» The data:
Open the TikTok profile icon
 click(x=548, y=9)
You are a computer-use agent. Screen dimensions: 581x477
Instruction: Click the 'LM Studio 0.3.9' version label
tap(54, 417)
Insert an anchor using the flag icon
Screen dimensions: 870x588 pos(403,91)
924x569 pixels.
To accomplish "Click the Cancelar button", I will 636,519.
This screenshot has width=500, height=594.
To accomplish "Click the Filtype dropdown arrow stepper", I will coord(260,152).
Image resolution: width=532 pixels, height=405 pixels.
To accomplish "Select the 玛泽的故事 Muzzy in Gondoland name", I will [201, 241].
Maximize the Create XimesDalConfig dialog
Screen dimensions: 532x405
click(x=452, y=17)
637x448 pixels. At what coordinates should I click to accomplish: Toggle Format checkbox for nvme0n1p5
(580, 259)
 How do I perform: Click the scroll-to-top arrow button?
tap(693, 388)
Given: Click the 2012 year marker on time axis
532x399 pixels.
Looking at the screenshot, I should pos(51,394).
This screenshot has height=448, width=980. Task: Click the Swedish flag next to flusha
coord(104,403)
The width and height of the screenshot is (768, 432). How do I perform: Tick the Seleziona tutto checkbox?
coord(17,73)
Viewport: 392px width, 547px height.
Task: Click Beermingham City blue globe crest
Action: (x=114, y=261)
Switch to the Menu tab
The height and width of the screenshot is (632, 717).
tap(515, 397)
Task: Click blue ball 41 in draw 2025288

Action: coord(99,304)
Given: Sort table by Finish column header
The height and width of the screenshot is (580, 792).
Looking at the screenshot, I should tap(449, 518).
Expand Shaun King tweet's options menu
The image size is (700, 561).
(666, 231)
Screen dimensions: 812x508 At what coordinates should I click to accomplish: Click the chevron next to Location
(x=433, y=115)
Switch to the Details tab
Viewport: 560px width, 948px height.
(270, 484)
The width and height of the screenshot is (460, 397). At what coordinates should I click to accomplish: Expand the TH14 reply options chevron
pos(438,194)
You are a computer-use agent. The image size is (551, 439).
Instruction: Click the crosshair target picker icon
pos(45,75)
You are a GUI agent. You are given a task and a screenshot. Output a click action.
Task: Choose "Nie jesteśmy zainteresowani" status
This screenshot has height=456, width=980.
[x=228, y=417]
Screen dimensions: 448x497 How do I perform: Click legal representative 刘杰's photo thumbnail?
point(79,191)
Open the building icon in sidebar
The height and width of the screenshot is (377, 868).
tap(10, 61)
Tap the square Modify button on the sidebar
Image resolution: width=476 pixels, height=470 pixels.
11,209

» Exercise aim: Every line from the one that has "637x448 pixels. At" down to the last line above must be written out exactly, with both ends included and nothing else.

» Your solution:
637x448 pixels. At what coordinates should I click to accomplish: Toggle Format checkbox for nvme0n1p5
(580, 259)
 How do I perform: Click the scroll-to-top arrow button?
tap(693, 388)
Given: Click the 2012 year marker on time axis
532x399 pixels.
Looking at the screenshot, I should pos(51,394).
This screenshot has height=448, width=980. Task: Click the Swedish flag next to flusha
coord(104,403)
The width and height of the screenshot is (768, 432). How do I perform: Tick the Seleziona tutto checkbox?
coord(17,73)
Viewport: 392px width, 547px height.
Task: Click Beermingham City blue globe crest
Action: (x=114, y=261)
Switch to the Menu tab
The height and width of the screenshot is (632, 717).
tap(515, 397)
Task: Click blue ball 41 in draw 2025288

Action: coord(99,304)
Given: Sort table by Finish column header
The height and width of the screenshot is (580, 792).
Looking at the screenshot, I should tap(449, 518).
Expand Shaun King tweet's options menu
The image size is (700, 561).
(666, 231)
Screen dimensions: 812x508 At what coordinates should I click to accomplish: Click the chevron next to Location
(x=433, y=115)
Switch to the Details tab
Viewport: 560px width, 948px height.
(270, 484)
The width and height of the screenshot is (460, 397). At what coordinates should I click to accomplish: Expand the TH14 reply options chevron
pos(438,194)
You are a computer-use agent. The image size is (551, 439).
Instruction: Click the crosshair target picker icon
pos(45,75)
You are a GUI agent. You are given a task and a screenshot. Output a click action.
Task: Choose "Nie jesteśmy zainteresowani" status
This screenshot has height=456, width=980.
[x=228, y=417]
Screen dimensions: 448x497 How do I perform: Click legal representative 刘杰's photo thumbnail?
point(79,191)
Open the building icon in sidebar
The height and width of the screenshot is (377, 868).
tap(10, 61)
Tap the square Modify button on the sidebar
Image resolution: width=476 pixels, height=470 pixels.
11,209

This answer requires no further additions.